(Source records)
------------
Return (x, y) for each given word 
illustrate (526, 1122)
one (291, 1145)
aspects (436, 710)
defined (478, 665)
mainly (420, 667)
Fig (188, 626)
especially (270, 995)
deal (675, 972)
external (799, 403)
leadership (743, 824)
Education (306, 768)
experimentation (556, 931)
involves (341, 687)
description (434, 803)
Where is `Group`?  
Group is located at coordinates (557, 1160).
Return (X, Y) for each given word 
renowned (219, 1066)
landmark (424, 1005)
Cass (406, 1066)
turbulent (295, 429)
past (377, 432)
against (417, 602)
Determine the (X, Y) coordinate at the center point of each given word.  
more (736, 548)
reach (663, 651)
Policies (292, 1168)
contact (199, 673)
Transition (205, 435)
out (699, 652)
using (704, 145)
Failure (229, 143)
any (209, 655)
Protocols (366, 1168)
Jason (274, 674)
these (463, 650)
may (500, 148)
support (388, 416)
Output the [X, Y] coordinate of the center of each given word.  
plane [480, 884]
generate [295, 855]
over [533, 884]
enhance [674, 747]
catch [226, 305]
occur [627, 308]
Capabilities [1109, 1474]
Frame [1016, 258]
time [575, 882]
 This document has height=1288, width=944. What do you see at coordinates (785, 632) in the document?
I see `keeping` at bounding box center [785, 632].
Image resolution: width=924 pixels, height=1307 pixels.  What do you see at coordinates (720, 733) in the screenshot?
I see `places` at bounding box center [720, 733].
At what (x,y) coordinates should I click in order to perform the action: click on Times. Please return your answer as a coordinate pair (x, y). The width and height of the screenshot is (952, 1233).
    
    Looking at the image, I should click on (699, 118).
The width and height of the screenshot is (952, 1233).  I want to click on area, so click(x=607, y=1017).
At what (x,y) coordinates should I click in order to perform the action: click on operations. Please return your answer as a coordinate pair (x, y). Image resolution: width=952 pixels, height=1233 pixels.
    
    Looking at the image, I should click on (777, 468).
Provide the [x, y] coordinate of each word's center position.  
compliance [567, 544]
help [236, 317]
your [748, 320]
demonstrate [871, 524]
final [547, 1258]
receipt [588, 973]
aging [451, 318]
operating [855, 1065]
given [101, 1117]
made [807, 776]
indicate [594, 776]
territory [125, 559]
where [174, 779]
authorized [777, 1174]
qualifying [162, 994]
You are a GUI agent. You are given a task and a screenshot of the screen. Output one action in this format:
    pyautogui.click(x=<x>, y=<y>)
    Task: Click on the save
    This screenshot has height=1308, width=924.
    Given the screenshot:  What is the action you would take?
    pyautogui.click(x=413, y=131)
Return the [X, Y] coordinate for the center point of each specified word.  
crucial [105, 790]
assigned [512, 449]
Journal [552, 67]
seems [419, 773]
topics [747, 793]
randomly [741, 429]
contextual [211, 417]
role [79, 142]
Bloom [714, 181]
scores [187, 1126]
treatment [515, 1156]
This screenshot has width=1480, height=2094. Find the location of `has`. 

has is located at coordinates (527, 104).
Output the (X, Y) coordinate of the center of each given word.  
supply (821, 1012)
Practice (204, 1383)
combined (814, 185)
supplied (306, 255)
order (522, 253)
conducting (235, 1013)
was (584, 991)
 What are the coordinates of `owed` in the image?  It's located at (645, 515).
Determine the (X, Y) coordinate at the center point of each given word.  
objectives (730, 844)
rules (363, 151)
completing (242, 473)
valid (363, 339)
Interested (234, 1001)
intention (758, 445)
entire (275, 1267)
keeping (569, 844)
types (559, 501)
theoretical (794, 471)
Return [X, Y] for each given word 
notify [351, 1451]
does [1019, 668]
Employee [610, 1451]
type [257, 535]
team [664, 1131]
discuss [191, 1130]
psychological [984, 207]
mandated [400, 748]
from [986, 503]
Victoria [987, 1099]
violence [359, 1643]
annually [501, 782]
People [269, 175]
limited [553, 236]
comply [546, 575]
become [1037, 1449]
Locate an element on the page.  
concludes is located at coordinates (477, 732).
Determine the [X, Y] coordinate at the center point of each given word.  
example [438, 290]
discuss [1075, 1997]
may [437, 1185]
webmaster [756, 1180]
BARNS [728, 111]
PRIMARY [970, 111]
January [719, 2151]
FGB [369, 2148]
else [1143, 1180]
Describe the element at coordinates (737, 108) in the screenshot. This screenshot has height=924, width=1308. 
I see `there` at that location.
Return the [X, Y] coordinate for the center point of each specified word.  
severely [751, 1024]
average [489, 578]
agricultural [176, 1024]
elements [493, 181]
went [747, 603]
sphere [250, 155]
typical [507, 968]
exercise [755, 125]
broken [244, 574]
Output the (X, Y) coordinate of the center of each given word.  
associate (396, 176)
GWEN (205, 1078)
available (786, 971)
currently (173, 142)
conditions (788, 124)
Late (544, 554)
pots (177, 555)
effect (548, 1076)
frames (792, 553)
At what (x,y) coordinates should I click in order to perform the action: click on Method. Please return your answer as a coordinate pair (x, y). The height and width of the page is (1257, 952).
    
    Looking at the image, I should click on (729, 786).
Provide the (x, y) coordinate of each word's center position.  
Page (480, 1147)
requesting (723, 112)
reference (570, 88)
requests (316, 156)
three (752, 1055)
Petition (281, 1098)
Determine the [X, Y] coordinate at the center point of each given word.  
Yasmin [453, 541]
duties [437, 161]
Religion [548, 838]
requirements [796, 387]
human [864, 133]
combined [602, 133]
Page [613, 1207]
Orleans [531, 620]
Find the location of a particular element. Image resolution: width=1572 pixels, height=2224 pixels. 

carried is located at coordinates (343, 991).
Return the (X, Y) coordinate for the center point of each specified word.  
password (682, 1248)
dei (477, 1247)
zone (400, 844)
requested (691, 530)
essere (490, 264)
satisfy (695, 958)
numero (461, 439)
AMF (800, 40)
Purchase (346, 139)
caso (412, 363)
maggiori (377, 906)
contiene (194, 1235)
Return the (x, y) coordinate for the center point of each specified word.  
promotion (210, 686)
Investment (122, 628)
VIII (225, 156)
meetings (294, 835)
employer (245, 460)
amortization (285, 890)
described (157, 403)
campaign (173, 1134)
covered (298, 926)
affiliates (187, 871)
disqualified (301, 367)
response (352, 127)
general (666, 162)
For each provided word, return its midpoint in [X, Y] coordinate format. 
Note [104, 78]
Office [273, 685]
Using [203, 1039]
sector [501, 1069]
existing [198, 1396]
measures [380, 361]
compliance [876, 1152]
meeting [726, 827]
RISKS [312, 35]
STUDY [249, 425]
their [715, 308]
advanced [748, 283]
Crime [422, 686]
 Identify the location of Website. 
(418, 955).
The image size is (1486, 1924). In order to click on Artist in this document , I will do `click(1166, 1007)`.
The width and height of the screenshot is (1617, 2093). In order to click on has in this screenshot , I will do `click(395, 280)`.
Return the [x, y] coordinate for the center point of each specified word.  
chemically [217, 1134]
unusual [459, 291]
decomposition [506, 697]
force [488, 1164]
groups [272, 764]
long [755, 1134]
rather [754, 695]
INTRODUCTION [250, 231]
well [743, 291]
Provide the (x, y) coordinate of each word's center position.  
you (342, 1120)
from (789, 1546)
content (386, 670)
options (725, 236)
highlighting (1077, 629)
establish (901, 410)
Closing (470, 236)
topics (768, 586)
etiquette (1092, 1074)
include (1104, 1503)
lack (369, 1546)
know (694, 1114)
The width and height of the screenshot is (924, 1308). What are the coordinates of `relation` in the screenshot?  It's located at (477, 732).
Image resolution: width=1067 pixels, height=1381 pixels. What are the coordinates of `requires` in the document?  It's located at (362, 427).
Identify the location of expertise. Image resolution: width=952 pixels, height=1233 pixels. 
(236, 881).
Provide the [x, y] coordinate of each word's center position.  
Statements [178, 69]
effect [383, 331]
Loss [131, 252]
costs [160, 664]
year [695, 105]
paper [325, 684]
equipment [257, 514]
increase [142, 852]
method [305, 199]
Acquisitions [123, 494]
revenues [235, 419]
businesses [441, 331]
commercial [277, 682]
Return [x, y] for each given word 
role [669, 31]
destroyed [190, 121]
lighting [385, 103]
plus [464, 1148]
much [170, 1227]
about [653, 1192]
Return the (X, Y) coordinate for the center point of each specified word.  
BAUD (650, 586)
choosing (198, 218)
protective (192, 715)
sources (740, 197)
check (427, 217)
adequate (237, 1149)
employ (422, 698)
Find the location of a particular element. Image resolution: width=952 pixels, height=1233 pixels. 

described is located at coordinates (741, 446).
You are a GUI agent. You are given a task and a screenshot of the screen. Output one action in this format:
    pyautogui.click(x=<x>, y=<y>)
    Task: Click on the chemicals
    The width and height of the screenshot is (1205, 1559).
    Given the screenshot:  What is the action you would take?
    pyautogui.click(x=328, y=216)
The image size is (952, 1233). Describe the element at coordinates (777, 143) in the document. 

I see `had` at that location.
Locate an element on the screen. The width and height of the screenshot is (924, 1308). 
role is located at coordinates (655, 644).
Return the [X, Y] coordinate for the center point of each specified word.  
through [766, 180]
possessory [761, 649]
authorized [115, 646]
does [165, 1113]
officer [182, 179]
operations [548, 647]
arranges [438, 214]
------------
Job: Turn the lines as a numbered list, beginning with the line that contains "destroyed [190, 121]" and continuing through the line that contains "employ (422, 698)", with blank lines omitted.

Solved problem:
1. destroyed [190, 121]
2. lighting [385, 103]
3. plus [464, 1148]
4. much [170, 1227]
5. about [653, 1192]
6. Return the (X, Y) coordinate for the center point of each specified word.  
7. BAUD (650, 586)
8. choosing (198, 218)
9. protective (192, 715)
10. sources (740, 197)
11. check (427, 217)
12. adequate (237, 1149)
13. employ (422, 698)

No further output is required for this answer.